Upon entering through the front doors of Old Rochester Regional High School, there lies what appears to be an average library for the average high school. But to the students and staff, the Library Commons is so much more.
Allison Barker, the school’s librarian, has been in that position for three years, and during this time she has transformed the library to the Library Commons. The year before Ms. Barker took over as librarian, there was a leak in the roof and the library was flooded. Bookshelves were wrecked, and a lot of books were damaged beyond repair.
In light of this destruction, Ms. Barker made some changes to the room. Instead of new bookshelves, she added tables, comfy chairs, plants, decorations, and various different creative corners that really enforce the ideas of community and comfort.
“It was always a goal of the previous librarian to have a ‘learning commons,’” said Barker. “With the commons ideology, you have open spaces that can easily be changed and there is lots of room for collaboration with students and staff members.”
One thing Barker is known for is her helpful and bright personality. Because of this, you can often find her doing some sort of presentation to a class or working together with teachers to enhance their lessons. Although she mainly works with the English and history departments, she is hopeful that in the near future she will find a way to relate her skills to the math and science departments.
Many students believe the library to be, not only a great hangout spot, but a safe place where they feel welcome and comfortable. The commons is very LGBTQ positive, and Barker is even the head of the Gay-Straight Alliance (GSA) as of last year.
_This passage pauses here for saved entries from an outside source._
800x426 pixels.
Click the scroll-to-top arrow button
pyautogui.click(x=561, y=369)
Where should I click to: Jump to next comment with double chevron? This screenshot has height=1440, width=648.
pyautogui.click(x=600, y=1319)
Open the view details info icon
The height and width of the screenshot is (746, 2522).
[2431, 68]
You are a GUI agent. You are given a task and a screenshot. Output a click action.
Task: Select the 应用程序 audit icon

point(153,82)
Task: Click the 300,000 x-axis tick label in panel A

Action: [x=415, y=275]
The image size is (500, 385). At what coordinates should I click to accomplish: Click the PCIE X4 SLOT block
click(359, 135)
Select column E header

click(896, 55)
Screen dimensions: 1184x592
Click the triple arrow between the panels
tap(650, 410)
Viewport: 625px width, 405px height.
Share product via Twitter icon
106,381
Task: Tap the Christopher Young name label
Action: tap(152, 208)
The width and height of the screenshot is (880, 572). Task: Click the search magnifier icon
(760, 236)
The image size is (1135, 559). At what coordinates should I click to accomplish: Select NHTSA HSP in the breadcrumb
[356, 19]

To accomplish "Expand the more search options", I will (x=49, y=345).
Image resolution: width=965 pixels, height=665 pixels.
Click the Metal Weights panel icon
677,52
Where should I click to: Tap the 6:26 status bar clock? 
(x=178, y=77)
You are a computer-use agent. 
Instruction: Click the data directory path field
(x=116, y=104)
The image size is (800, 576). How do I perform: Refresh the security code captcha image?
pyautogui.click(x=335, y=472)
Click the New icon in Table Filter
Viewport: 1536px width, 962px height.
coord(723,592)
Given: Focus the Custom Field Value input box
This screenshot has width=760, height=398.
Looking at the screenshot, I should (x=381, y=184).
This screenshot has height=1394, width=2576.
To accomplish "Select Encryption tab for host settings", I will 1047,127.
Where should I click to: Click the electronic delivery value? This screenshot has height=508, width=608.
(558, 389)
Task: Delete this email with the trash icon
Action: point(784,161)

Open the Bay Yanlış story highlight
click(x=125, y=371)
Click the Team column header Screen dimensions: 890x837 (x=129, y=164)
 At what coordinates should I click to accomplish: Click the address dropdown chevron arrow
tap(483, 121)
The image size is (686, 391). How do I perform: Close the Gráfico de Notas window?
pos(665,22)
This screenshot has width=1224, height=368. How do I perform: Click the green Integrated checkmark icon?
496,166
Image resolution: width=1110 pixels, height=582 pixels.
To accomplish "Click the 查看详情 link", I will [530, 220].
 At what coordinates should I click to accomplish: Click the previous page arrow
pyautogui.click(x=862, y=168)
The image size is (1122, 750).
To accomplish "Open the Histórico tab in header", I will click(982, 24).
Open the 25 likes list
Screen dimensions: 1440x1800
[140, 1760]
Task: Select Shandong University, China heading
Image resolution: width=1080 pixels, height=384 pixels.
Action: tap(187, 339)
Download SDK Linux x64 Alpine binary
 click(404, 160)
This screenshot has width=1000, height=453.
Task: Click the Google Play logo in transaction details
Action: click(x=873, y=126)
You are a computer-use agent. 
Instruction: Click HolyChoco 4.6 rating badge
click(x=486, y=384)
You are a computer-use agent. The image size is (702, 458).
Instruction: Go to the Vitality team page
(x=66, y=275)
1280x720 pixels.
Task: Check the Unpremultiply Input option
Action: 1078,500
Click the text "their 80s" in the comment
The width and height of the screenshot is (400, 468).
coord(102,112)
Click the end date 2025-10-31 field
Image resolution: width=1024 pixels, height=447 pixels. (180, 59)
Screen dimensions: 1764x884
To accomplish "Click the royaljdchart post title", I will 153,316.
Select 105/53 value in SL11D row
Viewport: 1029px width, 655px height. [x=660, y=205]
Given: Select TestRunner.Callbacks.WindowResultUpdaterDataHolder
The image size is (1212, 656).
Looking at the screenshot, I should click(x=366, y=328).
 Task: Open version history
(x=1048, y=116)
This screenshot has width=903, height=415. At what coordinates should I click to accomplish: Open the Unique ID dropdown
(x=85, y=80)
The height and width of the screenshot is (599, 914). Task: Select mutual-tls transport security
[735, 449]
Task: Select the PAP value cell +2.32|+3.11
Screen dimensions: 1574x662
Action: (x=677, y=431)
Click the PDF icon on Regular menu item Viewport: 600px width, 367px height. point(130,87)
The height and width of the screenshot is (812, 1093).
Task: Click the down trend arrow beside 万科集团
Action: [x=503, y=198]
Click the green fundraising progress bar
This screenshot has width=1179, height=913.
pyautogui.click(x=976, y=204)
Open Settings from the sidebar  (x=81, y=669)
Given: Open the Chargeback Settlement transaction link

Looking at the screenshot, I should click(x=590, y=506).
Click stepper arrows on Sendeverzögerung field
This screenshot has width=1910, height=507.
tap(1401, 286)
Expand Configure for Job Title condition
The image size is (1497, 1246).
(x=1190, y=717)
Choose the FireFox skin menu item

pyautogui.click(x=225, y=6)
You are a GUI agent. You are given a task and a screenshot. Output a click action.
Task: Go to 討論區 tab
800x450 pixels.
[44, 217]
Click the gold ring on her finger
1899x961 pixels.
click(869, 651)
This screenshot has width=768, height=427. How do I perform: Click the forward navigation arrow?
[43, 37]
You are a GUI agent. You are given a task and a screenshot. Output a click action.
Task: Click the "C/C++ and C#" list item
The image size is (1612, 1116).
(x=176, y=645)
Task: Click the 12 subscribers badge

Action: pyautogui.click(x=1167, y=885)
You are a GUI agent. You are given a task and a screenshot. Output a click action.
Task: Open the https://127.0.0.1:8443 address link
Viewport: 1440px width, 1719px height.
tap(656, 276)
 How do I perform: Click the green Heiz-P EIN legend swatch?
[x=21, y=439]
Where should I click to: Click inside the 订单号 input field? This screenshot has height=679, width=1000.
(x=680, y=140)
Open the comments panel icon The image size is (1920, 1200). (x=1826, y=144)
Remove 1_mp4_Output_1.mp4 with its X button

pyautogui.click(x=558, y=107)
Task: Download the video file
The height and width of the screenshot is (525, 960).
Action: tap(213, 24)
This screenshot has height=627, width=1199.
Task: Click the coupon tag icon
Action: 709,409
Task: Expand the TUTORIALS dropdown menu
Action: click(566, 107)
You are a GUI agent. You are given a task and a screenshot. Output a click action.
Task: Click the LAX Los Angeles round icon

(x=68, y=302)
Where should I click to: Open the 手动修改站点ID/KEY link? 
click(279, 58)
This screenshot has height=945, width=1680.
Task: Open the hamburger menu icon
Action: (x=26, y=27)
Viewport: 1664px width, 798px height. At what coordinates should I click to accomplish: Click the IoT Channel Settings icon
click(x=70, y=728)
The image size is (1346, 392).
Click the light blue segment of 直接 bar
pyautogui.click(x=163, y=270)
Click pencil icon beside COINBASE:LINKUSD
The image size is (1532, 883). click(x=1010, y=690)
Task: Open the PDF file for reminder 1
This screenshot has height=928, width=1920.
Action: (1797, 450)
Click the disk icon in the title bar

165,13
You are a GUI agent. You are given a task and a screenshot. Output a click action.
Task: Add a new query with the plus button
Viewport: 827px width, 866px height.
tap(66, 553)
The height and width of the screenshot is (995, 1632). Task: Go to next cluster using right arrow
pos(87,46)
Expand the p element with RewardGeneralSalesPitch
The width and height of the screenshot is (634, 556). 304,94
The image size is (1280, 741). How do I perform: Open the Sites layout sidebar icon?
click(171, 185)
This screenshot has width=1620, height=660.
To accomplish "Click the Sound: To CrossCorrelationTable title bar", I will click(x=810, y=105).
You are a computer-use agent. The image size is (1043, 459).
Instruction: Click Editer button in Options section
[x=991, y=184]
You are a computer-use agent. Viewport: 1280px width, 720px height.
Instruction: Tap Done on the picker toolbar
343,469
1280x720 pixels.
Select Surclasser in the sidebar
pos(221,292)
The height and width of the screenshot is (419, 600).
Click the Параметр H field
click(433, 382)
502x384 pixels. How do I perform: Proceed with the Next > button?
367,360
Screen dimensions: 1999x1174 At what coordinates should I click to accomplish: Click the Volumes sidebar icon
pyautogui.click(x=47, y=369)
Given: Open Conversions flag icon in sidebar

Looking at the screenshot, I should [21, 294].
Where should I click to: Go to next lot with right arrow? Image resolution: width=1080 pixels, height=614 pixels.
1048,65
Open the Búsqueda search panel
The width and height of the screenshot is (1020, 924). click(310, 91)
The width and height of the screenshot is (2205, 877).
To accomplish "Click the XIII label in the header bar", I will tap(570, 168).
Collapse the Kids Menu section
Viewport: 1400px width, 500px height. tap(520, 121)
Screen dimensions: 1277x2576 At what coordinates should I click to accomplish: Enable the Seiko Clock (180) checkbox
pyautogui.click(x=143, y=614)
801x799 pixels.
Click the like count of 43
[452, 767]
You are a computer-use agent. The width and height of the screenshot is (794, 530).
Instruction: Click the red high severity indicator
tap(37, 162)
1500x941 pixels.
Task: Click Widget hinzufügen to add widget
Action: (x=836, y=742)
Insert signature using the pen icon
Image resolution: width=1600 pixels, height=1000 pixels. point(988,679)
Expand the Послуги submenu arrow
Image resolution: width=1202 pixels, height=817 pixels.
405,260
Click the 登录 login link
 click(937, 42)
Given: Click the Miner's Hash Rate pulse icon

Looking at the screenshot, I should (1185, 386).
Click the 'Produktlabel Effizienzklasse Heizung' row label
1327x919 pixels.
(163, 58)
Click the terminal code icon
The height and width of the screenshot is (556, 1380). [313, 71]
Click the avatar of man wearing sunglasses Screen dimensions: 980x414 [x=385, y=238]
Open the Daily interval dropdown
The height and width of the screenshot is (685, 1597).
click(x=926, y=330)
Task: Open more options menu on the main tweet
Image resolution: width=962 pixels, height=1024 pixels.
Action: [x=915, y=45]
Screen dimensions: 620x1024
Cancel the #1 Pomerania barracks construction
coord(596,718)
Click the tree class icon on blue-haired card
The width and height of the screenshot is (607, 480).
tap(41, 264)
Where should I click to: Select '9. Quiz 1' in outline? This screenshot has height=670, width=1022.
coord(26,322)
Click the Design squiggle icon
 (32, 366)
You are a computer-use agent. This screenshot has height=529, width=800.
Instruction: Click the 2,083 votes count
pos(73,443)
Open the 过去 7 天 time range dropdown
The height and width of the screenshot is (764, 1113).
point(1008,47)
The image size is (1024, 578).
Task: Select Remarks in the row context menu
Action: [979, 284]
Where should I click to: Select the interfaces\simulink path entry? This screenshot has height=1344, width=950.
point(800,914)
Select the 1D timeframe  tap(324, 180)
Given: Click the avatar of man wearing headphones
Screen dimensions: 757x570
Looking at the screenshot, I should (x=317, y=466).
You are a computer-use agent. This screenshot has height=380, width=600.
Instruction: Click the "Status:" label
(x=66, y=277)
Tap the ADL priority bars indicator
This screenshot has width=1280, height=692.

She also runs the Poetry Club, which started last year.
“A big part of the library, for me, is making sure that it’s a safe open space for everyone in our community,” said Barker.
To assist in the effort to create a safe space and to help in general, there are five library assistants. Their job is to put up decorations, arrange book displays, re-label books, barcode books, find books for students, and so much more.
One of the assistants, Nova Flynn, came up with a new system to identify Barker’s ‘little helpers.’ Each assistant has a lanyard with their name and the word “Library Assistant” written on the top.
“Everybody seems to really like them,” said Flynn. “I think it definitely helps people out because they know who to look for instead of bothering Ms. Barker.”
Now, if only the library could acquire more books.
“Our budget hasn’t been increased in the three years I’ve been here. While it’s remained the same, we’ve actually had to purchase more databases because funding was cut to the state,” said Barker. “While the price of databases has increased, our budget has not. The books have suffered because of that, as a majority of the budget for our books is not going to our books anymore, and is being devoted to other essential needs that we have.
“A rough estimate is around 7,000 books in this library, compared to other high schools who have 20,000,” Barker added. “We are considered a very, very small library.”
For Barker, the most important thing about a library is the people.
“In the library world you are called my ‘patrons,’ but you are my students, my staff, my community,” said Barker. “They are the most important thing to the library, because without people there would be no library. The library commons is a location where everyone can meet and come together. Because that’s what really matters.”
Although many don’t go to the library to read, it is a great place to study and do homework or projects, and Barker is always willing to help a student out to the best of her abilities.
“It’s a good place to go during study to do homework, but also to talk to friends,” commented Library Assistant Felicia Aguiar. “I don’t think a lot of them take out books, but they do sit and do homework.”
Most students believe the appeal of the library comes from the librarian herself, and the way she just cheers them up.
Flynn described Barker as someone with a “happy demeanor,” which is one of the reasons why Flynn enjoys her time in the library.
“If you’re having a bad day and you walk into the library, Ms. Barker just makes your day a lot better,” Flynn said. “She’s a very happy and friendly person.”